Mrs. Hutchins gasped. “You dare to jest. You have no idea of propriety—none! I think we all know where to put the blame for that.”
“Actually, I think I have more understanding of propriety and its opposite than most. After all, Mrs. Hutchins, I, not you, grew up around my mother.”
“And there’s the root of your problem,” she said, with a grim smile. “It’s not as if her ladyship were a felt-maker’s daughter who ran away with a tinker. No one cares about that sort. Your mother danced like a thief in the mist while everyone was watching her. She was no private strumpet; she let the world see her iniquity!”
“A thief in the mist,” Linnet repeated. “Is that biblical, Mrs. Hutchins?”
But Mrs. Hutchins pressed her lips together and left the room.
Chapter Two
Castle Owfestry
Pendine, Wales
Ancestral Seat of the Dukes of Windebank
Piers Yelverton, Earl of Marchant, and heir to the Duke of Windebank, was in a considerable amount of pain. He had learned long ago that to think about discomfort—a blasted, silly word for this sort of agony—was to give it a power that he didn’t care to acknowledge. So he pretended not to notice, and leaned a bit more heavily on his cane, relieving the pressure on his right leg.
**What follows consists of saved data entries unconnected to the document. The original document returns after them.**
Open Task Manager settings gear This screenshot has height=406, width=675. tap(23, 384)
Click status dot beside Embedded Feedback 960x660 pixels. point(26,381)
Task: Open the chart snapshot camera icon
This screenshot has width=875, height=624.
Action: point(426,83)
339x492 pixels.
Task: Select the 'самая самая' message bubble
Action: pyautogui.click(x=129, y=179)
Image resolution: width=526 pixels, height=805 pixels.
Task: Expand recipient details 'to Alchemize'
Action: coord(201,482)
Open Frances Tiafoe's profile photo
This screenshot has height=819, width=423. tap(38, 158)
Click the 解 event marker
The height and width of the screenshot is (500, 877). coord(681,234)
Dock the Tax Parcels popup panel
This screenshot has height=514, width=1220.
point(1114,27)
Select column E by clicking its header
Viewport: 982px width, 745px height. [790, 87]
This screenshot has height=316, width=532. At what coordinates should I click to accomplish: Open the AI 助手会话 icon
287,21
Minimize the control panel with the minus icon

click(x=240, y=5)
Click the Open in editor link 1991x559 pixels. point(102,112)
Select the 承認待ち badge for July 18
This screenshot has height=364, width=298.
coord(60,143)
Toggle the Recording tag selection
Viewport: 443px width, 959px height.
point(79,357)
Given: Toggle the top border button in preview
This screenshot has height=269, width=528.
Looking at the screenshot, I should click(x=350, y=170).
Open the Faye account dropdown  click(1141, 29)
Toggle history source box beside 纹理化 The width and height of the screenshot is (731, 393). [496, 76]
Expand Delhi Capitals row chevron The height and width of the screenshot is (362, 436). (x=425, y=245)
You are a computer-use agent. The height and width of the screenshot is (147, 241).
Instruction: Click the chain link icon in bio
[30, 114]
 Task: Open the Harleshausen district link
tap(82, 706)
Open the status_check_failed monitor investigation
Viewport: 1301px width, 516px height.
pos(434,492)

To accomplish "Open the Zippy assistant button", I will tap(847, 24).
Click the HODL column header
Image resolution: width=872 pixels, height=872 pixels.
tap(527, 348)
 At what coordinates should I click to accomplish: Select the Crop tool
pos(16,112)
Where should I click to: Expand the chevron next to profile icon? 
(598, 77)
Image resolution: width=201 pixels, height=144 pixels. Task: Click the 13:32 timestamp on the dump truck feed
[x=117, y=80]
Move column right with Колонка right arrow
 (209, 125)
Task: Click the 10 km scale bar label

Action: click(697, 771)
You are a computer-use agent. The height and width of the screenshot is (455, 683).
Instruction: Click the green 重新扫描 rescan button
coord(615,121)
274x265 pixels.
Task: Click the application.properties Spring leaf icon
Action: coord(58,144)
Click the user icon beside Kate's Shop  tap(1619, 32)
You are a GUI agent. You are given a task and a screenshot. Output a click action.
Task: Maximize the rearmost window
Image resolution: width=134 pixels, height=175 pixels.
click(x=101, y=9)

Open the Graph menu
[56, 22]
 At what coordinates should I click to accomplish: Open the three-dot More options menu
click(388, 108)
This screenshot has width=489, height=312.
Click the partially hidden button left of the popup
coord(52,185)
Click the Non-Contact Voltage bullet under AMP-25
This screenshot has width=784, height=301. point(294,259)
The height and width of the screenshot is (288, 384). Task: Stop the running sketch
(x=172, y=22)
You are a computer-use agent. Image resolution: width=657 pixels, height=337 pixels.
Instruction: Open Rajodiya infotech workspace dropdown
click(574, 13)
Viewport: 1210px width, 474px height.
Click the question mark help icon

The pain made him irritable. But maybe it wasn’t the pain. Maybe it was the fact that he had to stand around wasting his time with a roaring idiot.
“My son is suffering from acute diarrhea and abdominal pain,” Lord Sandys said, pulling him closer to the bed.
Sandys’s son was lying in bed looking gaunt and yellow, like tea-stained linen. He looked to be in his thirties, with a long face and an unbearably pious air. Though that might have been due to the prayer book he was clutching.